For Christmas, my wife got me a new Canon 90D Camera to upgrade from the Canon Rebel XSi I've had since 2009.   Though I have done two small items with the camera so far, yesterday was really my first chance to try it out on a trip.  It was a local roadgeek loop - I went along NC 150, Old US 52, and NC 8 on a loop to get some crossroads and take in some roads I haven't been on yet.  Fortunately, I got a lot of new surprises on the way.  If you'd like to see the whole Flickr set of 153 photos, head here.

The 1924 Wil-Cox Bridge was a highlight from my trip yesterday.

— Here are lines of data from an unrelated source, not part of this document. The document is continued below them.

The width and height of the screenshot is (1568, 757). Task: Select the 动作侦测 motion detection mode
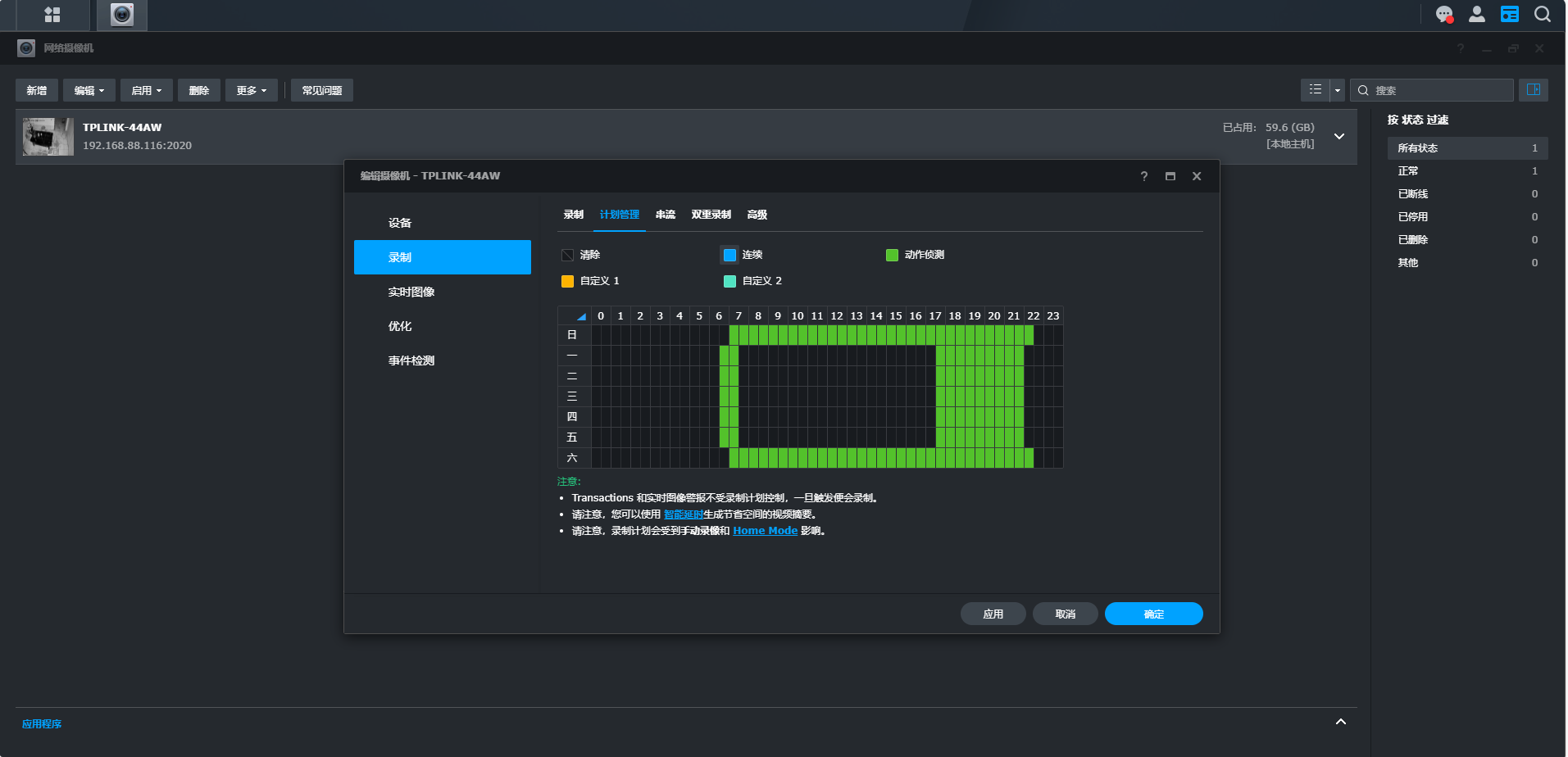tap(893, 255)
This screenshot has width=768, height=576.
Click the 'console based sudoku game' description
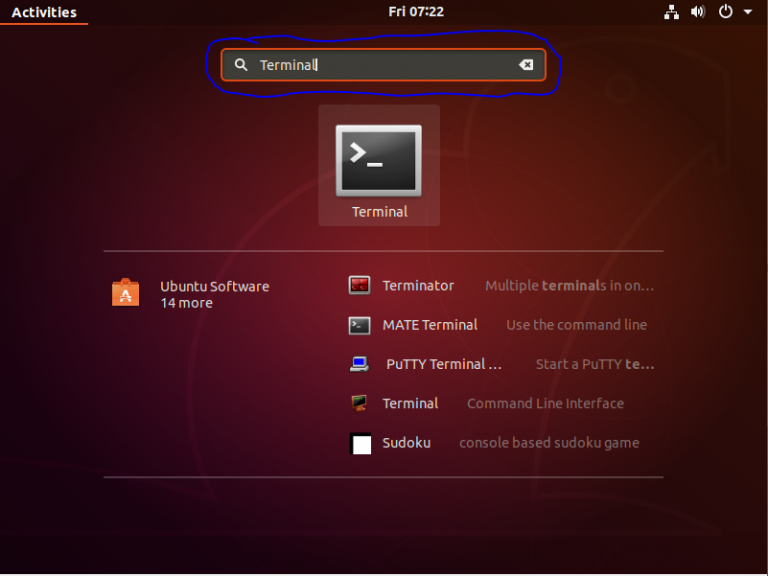pyautogui.click(x=549, y=443)
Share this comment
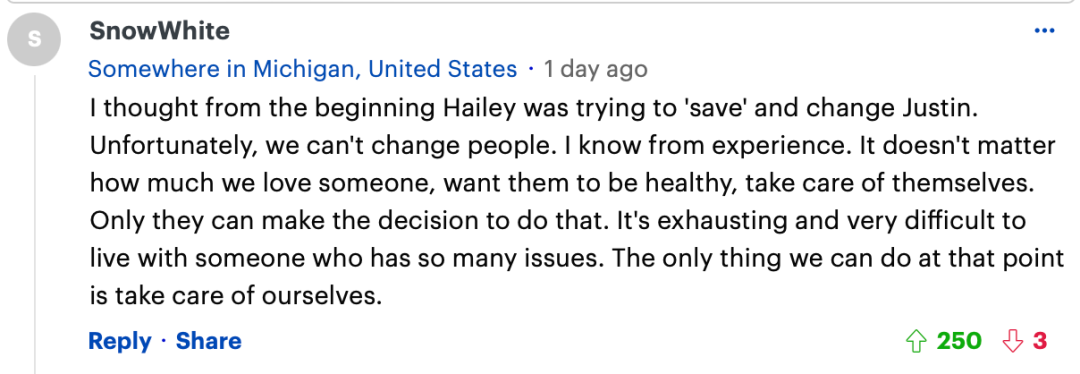The image size is (1080, 374). click(209, 341)
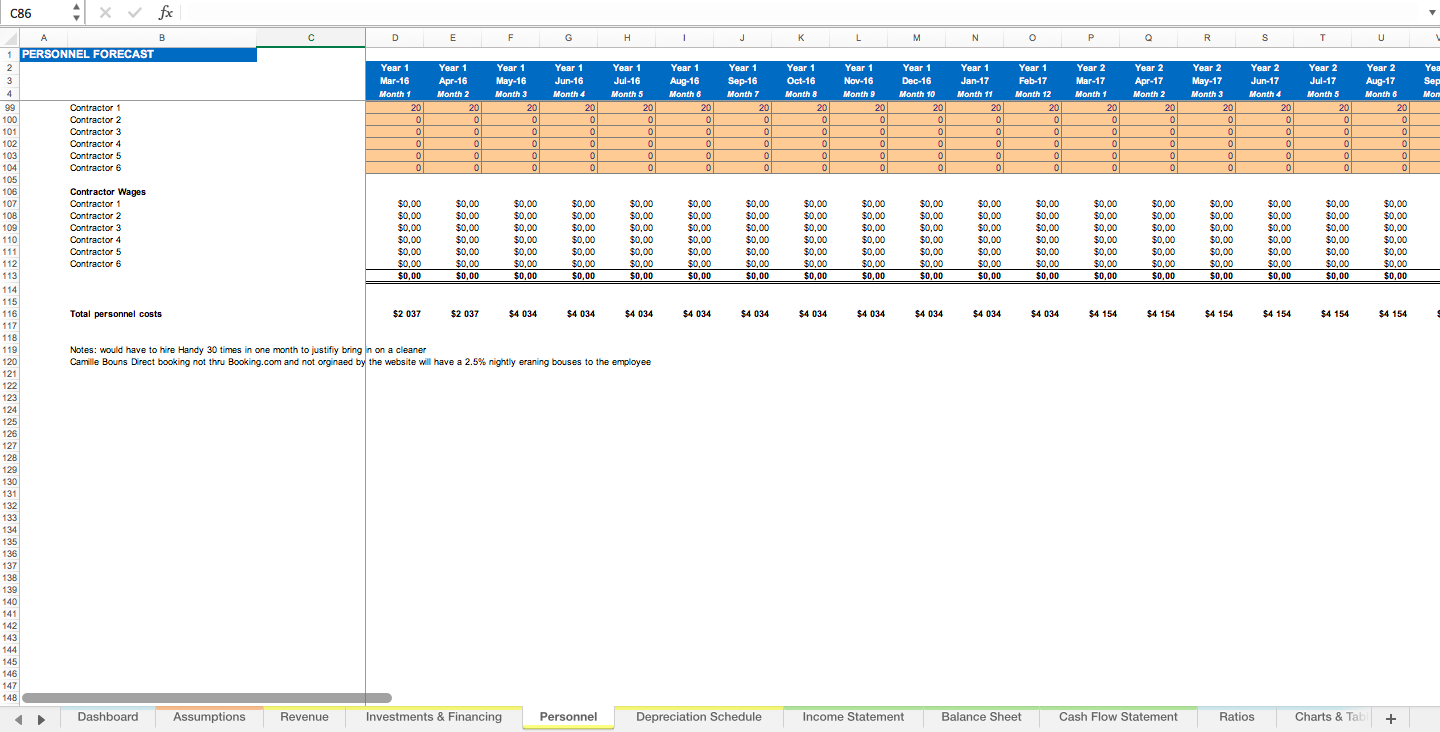Select column D by its header

394,37
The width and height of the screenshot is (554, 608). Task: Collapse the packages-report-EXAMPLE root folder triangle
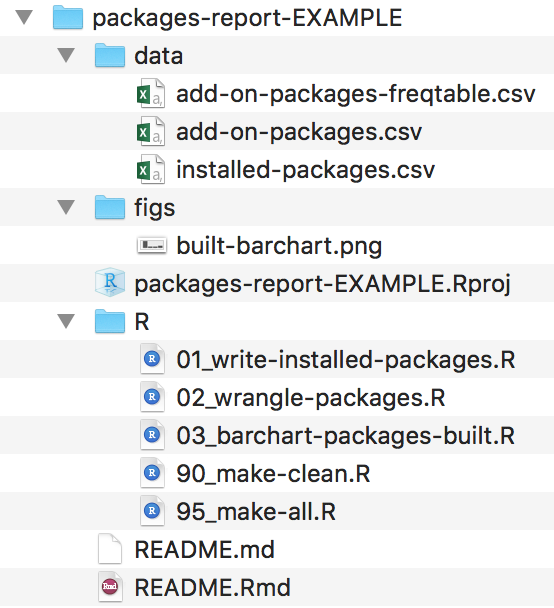click(x=24, y=17)

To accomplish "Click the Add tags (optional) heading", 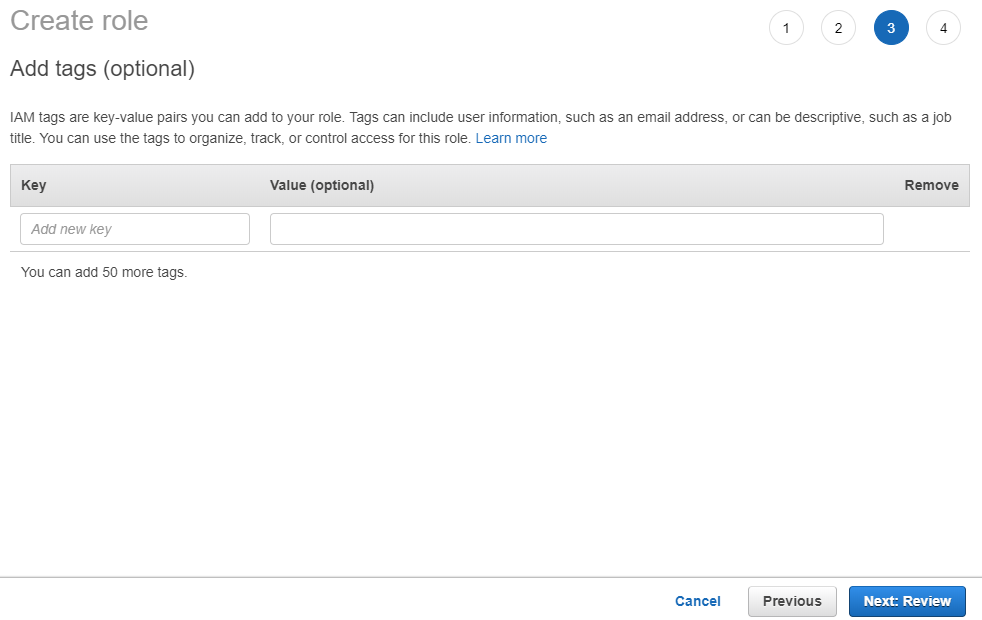I will pyautogui.click(x=103, y=68).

My first surprise was in Salisbury.  Along South Main Street, there is an Art & Graffiti Park that I found really interesting.  Established in 2018, the Salisbury Graffiti Park encourages local street artists to experiment and try out their ideas but also be able to share their work at the same time.  

The park has 12 large wooden art walls and three boulders that are used to display the art.  Organizers hope that they can also have a six-foot-high concrete wall built included in the future.




I continued North from Salisbury to make a stop at the Wil-Cox Bridge.  The bridge, a concrete open-spandrel arch bridge that has crossed the Yadkin River since 1924.  The bridge is now the centerpiece of Davidson County's Yadkin River Park.  


When the new Interstate 85 bridges over the Yadkin River were built in the early 2010s, the Wil-Cox Bridge was intended to be demolished.  Fortunately, Davidson County viewed the bridge as a community asset and took over ownership of the structure.


Over time, the Yadkin River Park plans developed to include many amenities and features.   The bridge was converted to a two-way bicycle and pedestrian trail with observation benches and interpretive signs.


On the Davidson County side of the bridge, there is now a small parking area, picnic area, connection with a riverwalk to the York Hill River Access site, and several trails to the former site of Fort York.  Fort York was a Confederate installation during the Civil War.  The Wil-Cox Bridge area was where one of the last North Carolina battles of the Civil War on April 12, 1865 - a Confederate victory.

There are future plans for the park and bridge to develop the Fort York site, build a multi-use bike path from the bridge through Rowan County to the North Carolina Transportation Museum, and develop the boat landing as the terminus of the 22-mile Daniel Boone Heritage Canoe Trail.

Just around the corner from Yadkin River Park, on an old alignment of US 29, is the former site of the York Hill Restaraunt.  All that is left of this old Supper Club and Night Club is this gigantic sign.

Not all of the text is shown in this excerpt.